Your answer should be every line with the word "agent", copied from the data below.

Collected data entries
[Start of section]

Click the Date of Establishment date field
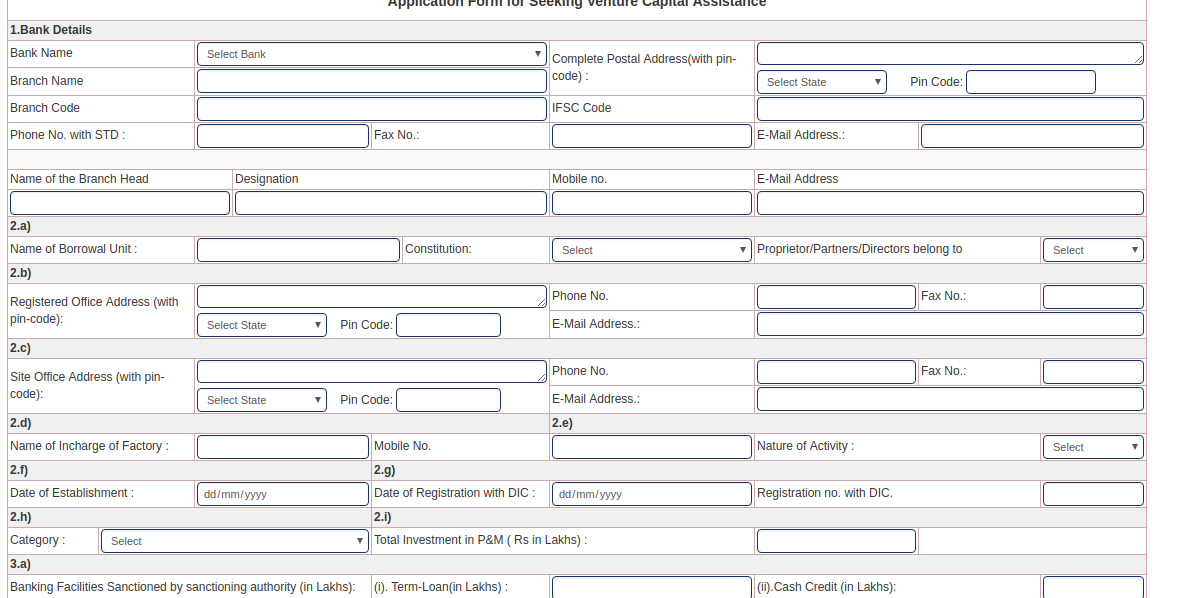Image resolution: width=1195 pixels, height=598 pixels. (282, 494)
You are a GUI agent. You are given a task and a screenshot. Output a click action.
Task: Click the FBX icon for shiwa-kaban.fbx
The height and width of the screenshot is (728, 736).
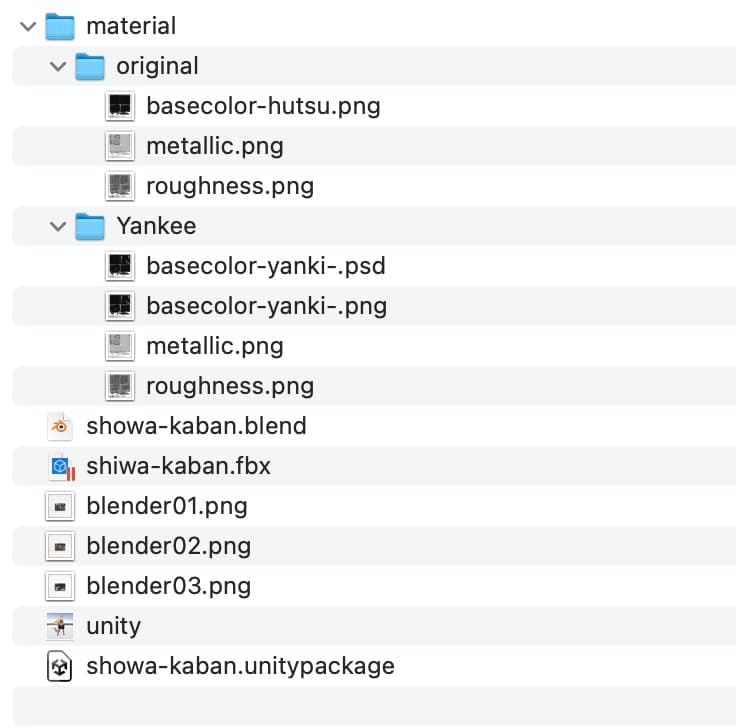(x=61, y=466)
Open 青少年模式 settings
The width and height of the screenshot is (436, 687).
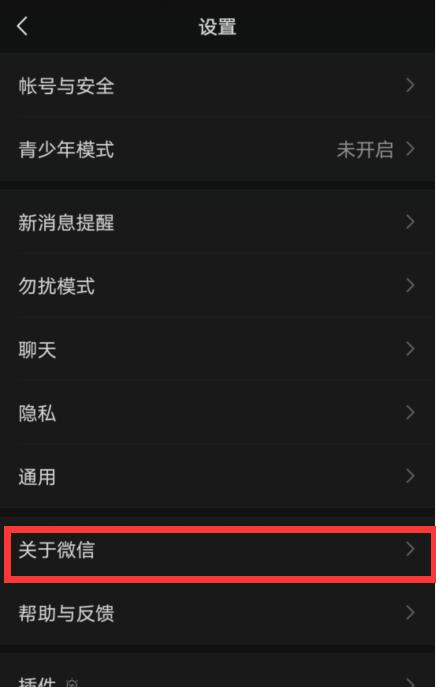tap(217, 149)
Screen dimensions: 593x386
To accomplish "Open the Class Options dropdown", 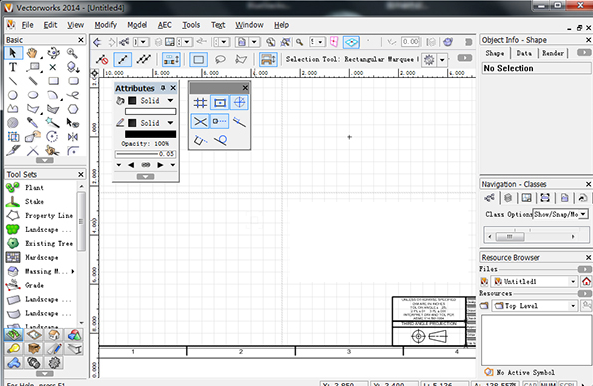I will point(561,214).
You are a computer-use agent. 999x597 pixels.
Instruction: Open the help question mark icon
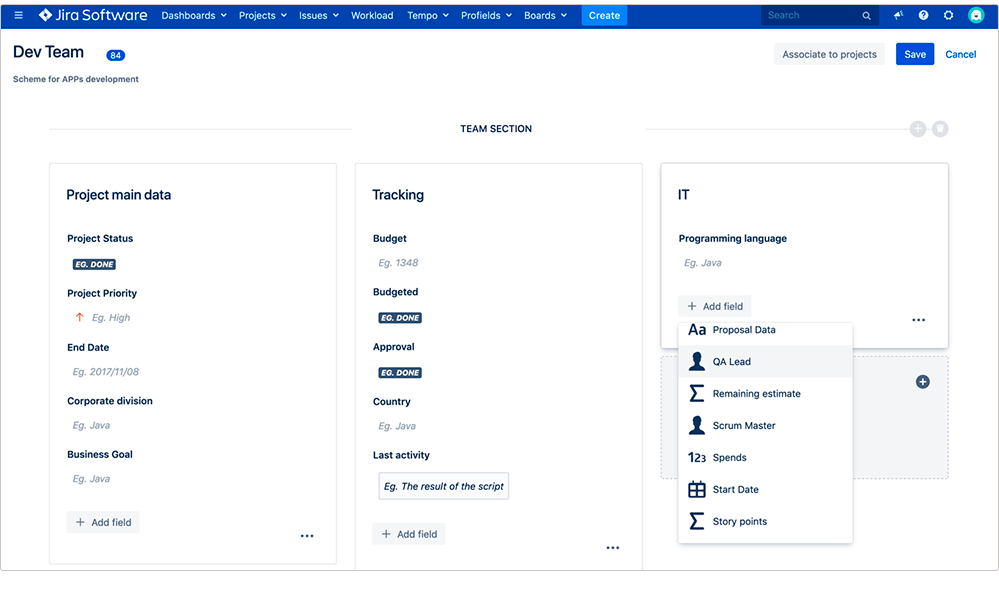(923, 15)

[End of section]

Written reply:
You are a GUI agent. You are given a task and a screenshot. Output a click action.
You are a computer-use agent. 999x597 pixels.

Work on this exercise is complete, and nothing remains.